**Your goal:** The reply should consist solely of the lines from the one with "How do I perform: Click" through the final line of the listing, copied exactly, with no pictures.

Records supplied section start

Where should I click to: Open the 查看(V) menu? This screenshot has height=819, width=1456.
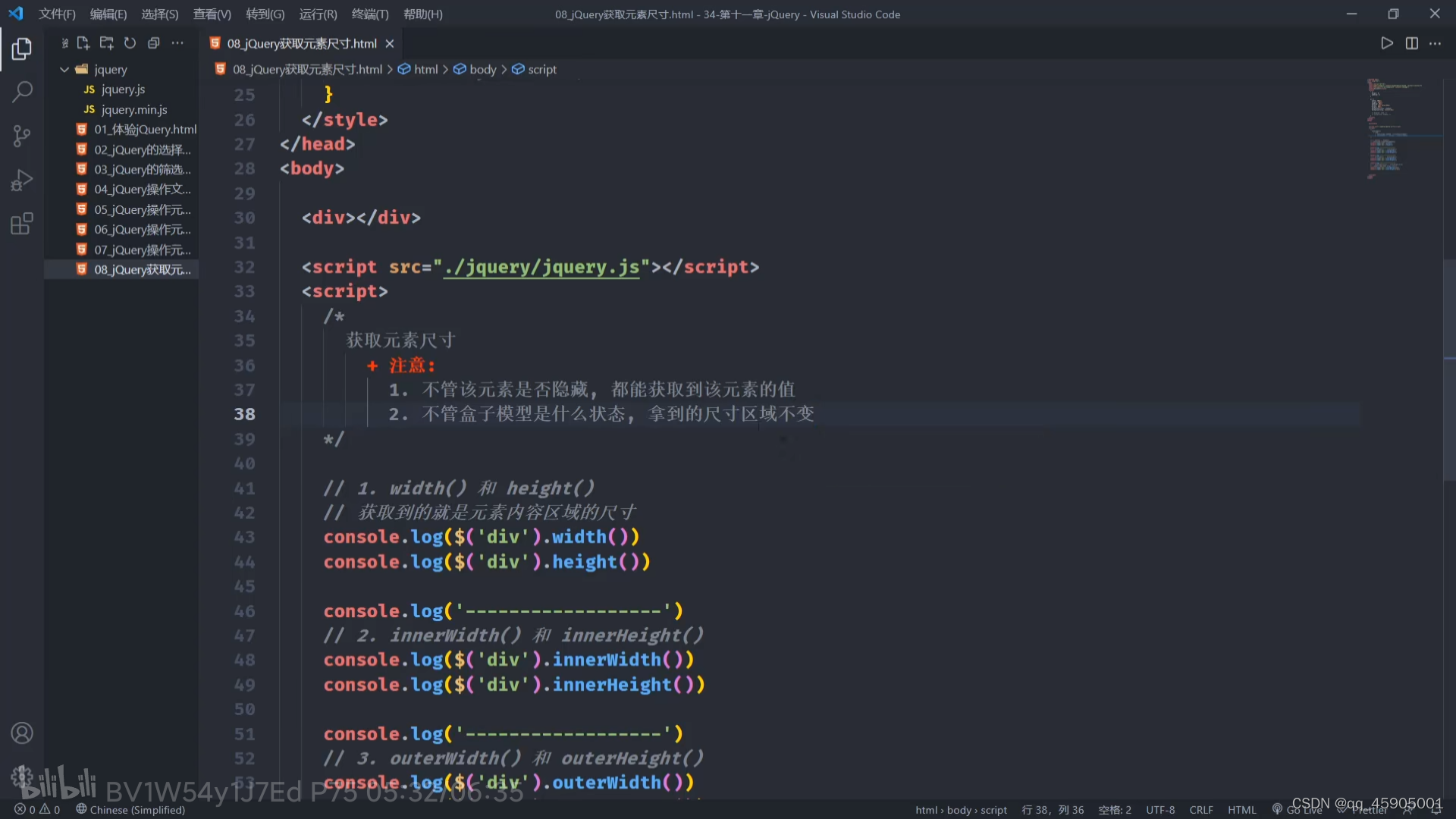point(212,14)
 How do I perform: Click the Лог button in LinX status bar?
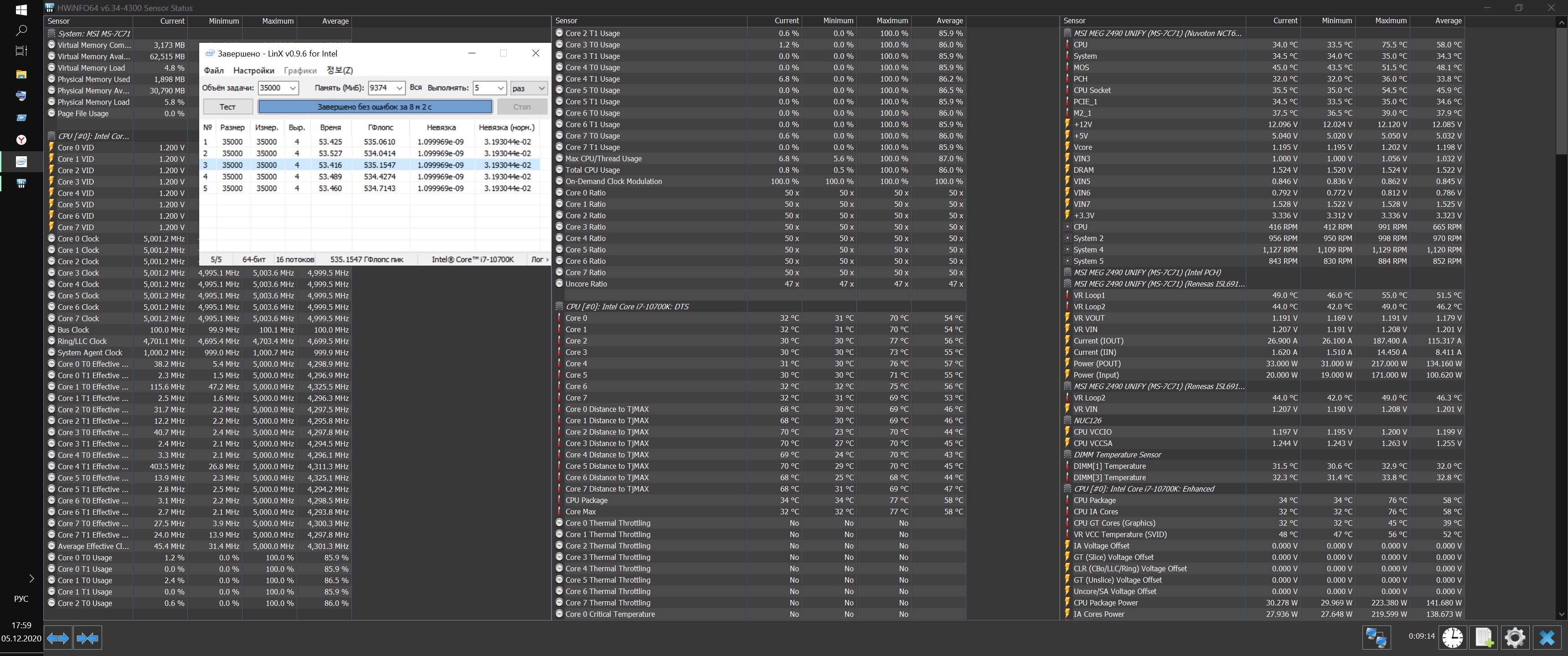tap(539, 259)
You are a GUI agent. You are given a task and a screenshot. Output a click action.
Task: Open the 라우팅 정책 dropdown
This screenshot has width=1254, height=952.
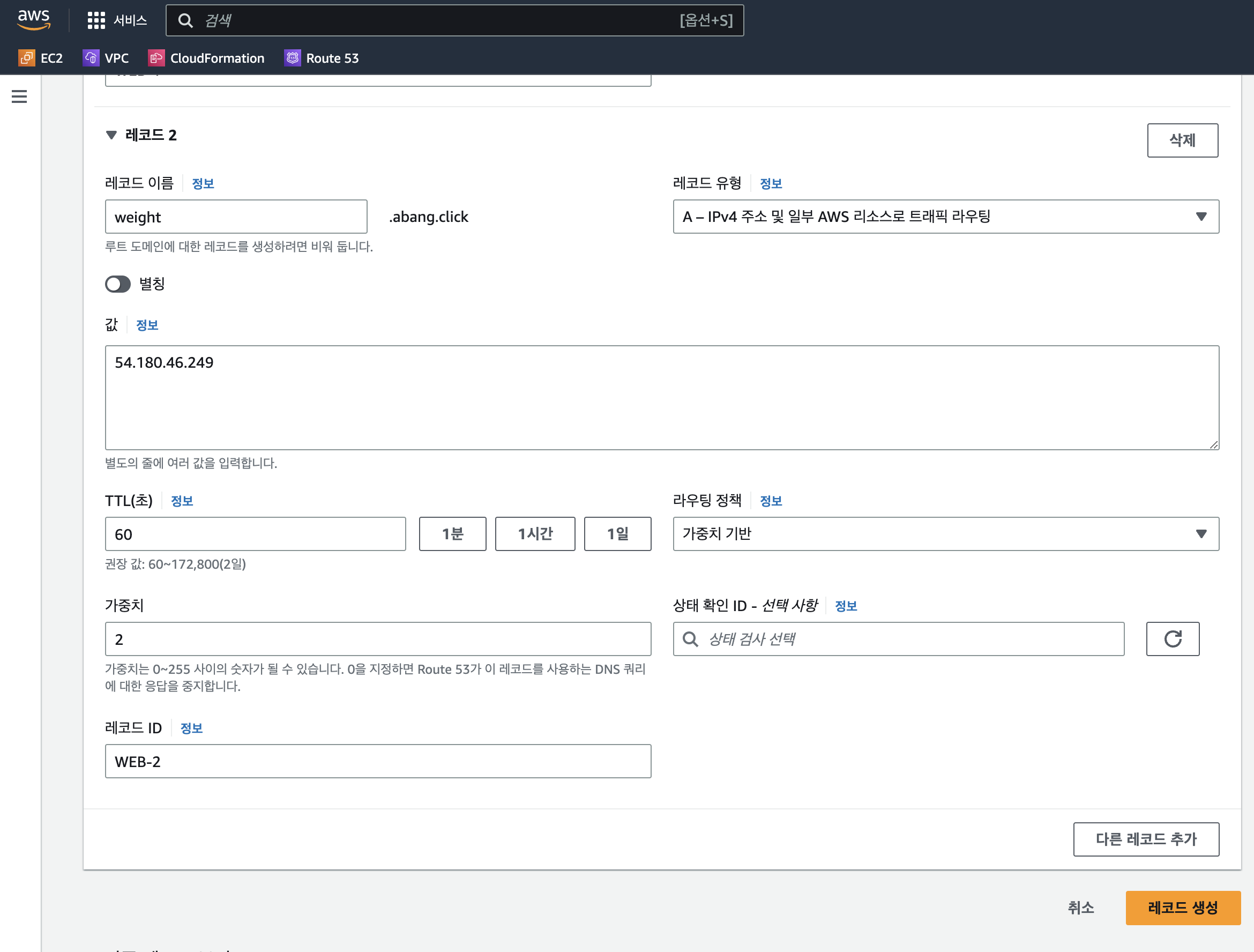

Records supplied section end

**Response box:**
 How do I perform: Click the Лог button in LinX status bar?
tap(539, 259)
You are a GUI agent. You are given a task and a screenshot. Output a click action.
Task: Open the 라우팅 정책 dropdown
This screenshot has width=1254, height=952.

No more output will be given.